E di lei aveva detto Monsignor Angelo Zambarbieri, nell'elogio funebre tenuto a Tortona, in Santuario, il 29 novembre 1960: «Sotto lo sguardo della Madonna, fu madre per tutte le sue Suore, dotata di tanta prudenza, di carattere mite, di comprensione. Il suo governo fu il governo della bontà e della maternità spirituale e la Madonna, nell'ultimo sabato dell'anno liturgico è venuta a chiamarla, l'ha presa con Sé, l'ha portata al premio eterno».
Un altro aspetto caratteristico della spiritualità di Madre M. Francesca fu il culto della Regola. Essa amava molto la vita comunitaria, ma specialmente nel senso di osservanza comune e di reciproco aiuto nella santificazione.
La sua concezione e la sua condotta suonano smentita a quanti vorrebbero, in nome della cordialità comunitaria, addolcire le esigenze della puntualità, della dipendenza, in una parola, della scrupolosa fedeltà al Regolamento fin nei minimi dettagli, espressioni di un divino Volere.
«L'osservanza - insegnava Madre M. Francesca - mantiene il corpo soggetto all'anima».
Questo culto comportava, nella Madre, quello parallelo del silenzio e del più profondo raccoglimento interiore, rivelatore di un vero amore nostalgico per la preghiera.
«Il silenzio - ancora insegnava alle sue figlie - è necessario alla preghiera e non è un isolamento dagli altri. L'anima, pronta ai richiami della grazia, come sente la voce misteriosa di Dio, acuisce pure la sensibilità e capacità per comprendere le anime dei fratelli. Nel silenzio scende come pioggia la grazia celeste!».
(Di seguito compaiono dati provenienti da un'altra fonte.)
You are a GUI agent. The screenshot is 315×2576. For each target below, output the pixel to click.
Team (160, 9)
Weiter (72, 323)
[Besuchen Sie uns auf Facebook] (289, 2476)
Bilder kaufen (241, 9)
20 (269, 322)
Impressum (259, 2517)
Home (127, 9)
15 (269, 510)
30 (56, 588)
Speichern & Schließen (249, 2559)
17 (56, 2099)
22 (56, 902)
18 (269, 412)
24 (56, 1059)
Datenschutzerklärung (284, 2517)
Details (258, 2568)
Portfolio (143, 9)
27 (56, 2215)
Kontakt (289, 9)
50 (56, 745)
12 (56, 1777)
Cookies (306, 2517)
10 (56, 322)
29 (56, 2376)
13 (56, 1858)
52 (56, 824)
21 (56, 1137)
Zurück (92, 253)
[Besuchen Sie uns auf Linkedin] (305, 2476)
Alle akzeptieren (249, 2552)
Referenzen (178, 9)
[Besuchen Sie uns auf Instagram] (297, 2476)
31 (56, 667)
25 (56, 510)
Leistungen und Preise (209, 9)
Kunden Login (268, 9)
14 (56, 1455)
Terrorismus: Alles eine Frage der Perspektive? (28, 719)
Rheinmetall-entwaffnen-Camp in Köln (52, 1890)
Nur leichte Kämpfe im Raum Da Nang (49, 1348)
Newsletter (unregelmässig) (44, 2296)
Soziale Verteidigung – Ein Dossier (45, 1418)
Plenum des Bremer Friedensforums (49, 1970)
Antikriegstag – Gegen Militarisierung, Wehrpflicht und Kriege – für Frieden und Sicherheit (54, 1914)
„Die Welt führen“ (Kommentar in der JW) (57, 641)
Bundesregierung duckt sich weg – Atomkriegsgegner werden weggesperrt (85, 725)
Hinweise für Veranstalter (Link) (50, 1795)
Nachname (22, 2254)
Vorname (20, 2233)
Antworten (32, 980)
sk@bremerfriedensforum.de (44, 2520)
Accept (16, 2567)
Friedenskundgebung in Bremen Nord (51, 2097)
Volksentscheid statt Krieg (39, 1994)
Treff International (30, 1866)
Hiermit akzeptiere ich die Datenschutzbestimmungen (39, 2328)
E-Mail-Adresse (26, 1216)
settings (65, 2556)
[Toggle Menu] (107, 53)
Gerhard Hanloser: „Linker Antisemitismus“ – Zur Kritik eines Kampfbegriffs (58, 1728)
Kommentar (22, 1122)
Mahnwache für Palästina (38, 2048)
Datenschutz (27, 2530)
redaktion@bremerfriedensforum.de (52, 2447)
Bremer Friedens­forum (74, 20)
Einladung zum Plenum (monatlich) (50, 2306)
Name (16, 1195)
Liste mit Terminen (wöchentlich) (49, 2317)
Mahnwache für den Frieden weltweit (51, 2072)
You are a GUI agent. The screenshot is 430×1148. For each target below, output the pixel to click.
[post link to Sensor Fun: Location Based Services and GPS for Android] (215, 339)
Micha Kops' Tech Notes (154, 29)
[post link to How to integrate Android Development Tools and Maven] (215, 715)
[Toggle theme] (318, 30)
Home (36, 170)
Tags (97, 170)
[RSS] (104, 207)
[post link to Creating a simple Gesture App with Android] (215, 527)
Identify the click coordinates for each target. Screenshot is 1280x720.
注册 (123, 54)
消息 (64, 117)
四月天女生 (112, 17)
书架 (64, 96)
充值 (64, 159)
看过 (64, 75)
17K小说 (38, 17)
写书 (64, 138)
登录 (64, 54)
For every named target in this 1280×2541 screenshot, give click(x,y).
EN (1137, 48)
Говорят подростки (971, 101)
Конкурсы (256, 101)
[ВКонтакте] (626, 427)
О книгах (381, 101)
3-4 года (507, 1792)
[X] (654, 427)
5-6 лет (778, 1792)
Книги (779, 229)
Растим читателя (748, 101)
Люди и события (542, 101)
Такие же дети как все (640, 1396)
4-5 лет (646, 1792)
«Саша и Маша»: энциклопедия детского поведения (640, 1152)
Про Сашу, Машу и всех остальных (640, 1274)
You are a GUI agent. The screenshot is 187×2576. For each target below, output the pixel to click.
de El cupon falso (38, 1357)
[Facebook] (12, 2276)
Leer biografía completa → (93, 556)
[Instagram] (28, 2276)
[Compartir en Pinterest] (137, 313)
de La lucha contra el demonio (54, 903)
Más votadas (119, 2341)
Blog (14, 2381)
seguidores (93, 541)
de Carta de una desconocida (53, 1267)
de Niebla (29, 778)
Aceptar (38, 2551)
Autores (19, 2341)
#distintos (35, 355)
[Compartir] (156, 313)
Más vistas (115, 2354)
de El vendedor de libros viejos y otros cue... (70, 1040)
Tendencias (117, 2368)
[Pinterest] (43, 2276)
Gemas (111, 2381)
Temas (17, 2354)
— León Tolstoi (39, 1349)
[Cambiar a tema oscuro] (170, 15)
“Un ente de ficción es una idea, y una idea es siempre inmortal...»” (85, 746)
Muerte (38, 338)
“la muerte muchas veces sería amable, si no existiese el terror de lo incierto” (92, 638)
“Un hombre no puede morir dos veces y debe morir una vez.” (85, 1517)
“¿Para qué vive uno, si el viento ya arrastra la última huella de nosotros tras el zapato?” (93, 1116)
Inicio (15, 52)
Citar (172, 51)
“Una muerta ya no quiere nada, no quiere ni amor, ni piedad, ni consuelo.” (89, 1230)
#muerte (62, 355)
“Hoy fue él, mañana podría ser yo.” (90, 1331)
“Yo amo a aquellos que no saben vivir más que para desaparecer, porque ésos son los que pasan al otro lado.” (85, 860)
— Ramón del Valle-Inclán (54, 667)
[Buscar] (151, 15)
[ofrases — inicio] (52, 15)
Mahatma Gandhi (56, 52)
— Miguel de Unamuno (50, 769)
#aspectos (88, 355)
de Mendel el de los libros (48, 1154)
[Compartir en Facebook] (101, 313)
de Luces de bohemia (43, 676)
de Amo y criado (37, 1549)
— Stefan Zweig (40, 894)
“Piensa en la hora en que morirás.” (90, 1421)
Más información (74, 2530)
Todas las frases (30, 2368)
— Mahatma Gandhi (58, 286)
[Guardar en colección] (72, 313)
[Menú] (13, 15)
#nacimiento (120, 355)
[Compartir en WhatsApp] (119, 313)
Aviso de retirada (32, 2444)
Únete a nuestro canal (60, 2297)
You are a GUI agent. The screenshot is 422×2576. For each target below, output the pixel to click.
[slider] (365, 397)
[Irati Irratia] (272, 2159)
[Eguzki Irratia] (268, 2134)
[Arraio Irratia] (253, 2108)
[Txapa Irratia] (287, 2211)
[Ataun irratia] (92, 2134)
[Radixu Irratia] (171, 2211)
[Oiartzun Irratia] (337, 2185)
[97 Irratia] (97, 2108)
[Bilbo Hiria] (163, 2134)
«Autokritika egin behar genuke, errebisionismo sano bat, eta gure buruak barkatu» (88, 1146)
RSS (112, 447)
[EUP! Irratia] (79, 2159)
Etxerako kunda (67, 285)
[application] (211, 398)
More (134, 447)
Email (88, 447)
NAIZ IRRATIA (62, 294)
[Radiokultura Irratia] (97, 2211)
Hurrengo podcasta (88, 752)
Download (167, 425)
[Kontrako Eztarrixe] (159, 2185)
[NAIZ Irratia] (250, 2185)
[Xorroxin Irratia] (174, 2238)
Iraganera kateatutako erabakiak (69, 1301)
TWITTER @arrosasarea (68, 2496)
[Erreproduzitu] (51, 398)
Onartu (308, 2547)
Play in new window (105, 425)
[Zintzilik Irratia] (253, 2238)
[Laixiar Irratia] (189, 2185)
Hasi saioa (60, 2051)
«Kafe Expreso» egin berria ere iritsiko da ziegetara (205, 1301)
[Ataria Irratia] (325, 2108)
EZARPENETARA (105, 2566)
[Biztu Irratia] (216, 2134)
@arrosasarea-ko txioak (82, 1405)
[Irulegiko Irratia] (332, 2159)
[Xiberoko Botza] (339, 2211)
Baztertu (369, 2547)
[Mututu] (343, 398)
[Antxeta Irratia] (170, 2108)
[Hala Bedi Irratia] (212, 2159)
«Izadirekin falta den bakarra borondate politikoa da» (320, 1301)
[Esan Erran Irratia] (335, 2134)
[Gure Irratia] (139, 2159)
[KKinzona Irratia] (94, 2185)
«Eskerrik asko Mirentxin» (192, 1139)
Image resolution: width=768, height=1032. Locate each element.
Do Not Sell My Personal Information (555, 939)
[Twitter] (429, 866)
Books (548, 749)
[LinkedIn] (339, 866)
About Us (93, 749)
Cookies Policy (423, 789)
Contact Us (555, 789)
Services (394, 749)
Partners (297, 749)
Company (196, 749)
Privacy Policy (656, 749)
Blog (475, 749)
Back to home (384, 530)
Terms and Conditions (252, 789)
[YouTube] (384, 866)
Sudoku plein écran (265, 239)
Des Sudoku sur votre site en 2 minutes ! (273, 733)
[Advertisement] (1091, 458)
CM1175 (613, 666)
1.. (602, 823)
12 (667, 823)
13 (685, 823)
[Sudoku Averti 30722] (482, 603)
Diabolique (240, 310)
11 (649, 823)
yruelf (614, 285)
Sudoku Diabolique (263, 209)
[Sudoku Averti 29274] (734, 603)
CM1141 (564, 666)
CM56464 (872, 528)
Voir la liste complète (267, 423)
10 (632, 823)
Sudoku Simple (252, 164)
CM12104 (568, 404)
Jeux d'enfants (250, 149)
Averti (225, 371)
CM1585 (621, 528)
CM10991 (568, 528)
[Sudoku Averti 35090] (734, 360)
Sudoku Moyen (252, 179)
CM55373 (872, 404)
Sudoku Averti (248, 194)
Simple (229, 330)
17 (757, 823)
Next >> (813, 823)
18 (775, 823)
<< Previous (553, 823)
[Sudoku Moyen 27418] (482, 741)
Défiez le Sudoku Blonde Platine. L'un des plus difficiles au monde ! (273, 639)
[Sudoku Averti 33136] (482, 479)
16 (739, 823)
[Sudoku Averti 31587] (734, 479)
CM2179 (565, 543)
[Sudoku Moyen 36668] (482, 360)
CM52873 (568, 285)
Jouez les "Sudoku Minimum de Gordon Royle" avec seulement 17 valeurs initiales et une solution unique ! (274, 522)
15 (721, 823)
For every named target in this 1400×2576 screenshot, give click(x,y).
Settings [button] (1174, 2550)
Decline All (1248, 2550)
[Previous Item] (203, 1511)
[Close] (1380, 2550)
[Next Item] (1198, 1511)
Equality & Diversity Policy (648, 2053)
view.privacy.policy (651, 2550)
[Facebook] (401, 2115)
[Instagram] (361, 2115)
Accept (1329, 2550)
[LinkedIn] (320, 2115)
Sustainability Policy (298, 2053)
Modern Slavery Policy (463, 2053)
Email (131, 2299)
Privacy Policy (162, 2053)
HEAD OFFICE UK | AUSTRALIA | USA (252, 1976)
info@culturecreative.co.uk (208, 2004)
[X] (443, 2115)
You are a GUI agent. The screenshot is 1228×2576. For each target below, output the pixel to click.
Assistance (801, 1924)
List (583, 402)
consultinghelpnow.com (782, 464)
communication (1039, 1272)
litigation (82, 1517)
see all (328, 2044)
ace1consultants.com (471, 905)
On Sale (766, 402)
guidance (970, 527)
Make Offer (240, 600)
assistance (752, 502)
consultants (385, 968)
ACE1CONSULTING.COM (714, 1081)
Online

Madre M. Francesca spiccava in particolare per una specialissima devozione alla Madonna, che ella incontra nella preghiera e nella meditazione, per non dire, meglio, nella contemplazione e nelle sofferenze.
Le malattie e le contrarietà l'avvicinano sempre più a Dio e alla Sua Celeste Madre.
Come insegnano tutti i grandi maestri - tesi sviluppata recentemente dal P. Juan Arintero Gonzales nella sua "Evolucion mystica" - la devozione a Maria, quando è vera, è inseparabile da quella eucaristica. Qui appunto si rivela la realtà del noto adagio "Caro Christi, caro Mariae!" e di quella reciprocità che si manifesta palesemente a Lourdes, ove Maria opera sempre le sue miracolose guarigioni durante le processioni eucaristiche.
Riferisce Suor M. Confidenza che - ai tempi dell'immediato dopoguerra, quando i figli dell'Opera erano letteralmente accampati negli edifici fatiscenti della Camilluccia - sul Monte Mario di Roma - per sovvenire alle necessità di tanti orfani e bambini sbandati - fungeva ivi da superiora, mentre era direttore l’allora Don Cornelio Chizzini, poi Vescovo di Tocantinòpolis (Brasile). Una consorella era assai malata, e Suor M. Confidenza rilevava, con Madre M. Francesca, superiora Generale in visita alla Casa, la difficoltà di accudirla come di dovere, in mezzo a tanti impegni sobillanti in quel caos. La Madre non perse affatto la calma abituale, fece un "crocino" alla buona superiora e all'inferma, aggiungendo semplicemente, ma senza esitazione: «Guarirà». E così fu di fatto e molto rapidamente, oltre ogni previsione.
Se vogliamo, a modo di conclusione, tentare una sintesi, che colga nel fondo la fisionomia spirituale della Madre, potremmo trovarla in una "pronta e costante disponibilità a fare sempre e solo la Volontà di Dio".
C'è sicuramente in lei un elevato senso della Provvidenza, che non solo pensa al povero e al suo materiale soccorso, ma pure prepara e dispone gli eventi, anche minimi della nostra vita, per disporci ognor più alla Divina unione.
La Madre ebbe sempre il cuore tutto acceso d'amor di Dio, ma non solo a livello sentimentale, quanto più in chiave di donazione ferma e risoluta, malgrado ogni difficoltà, ansiosa solo di testimoniare, con le prove e le croci più trafiggenti, la fedeltà alla sua generosa consacrazione allo Sposo celeste.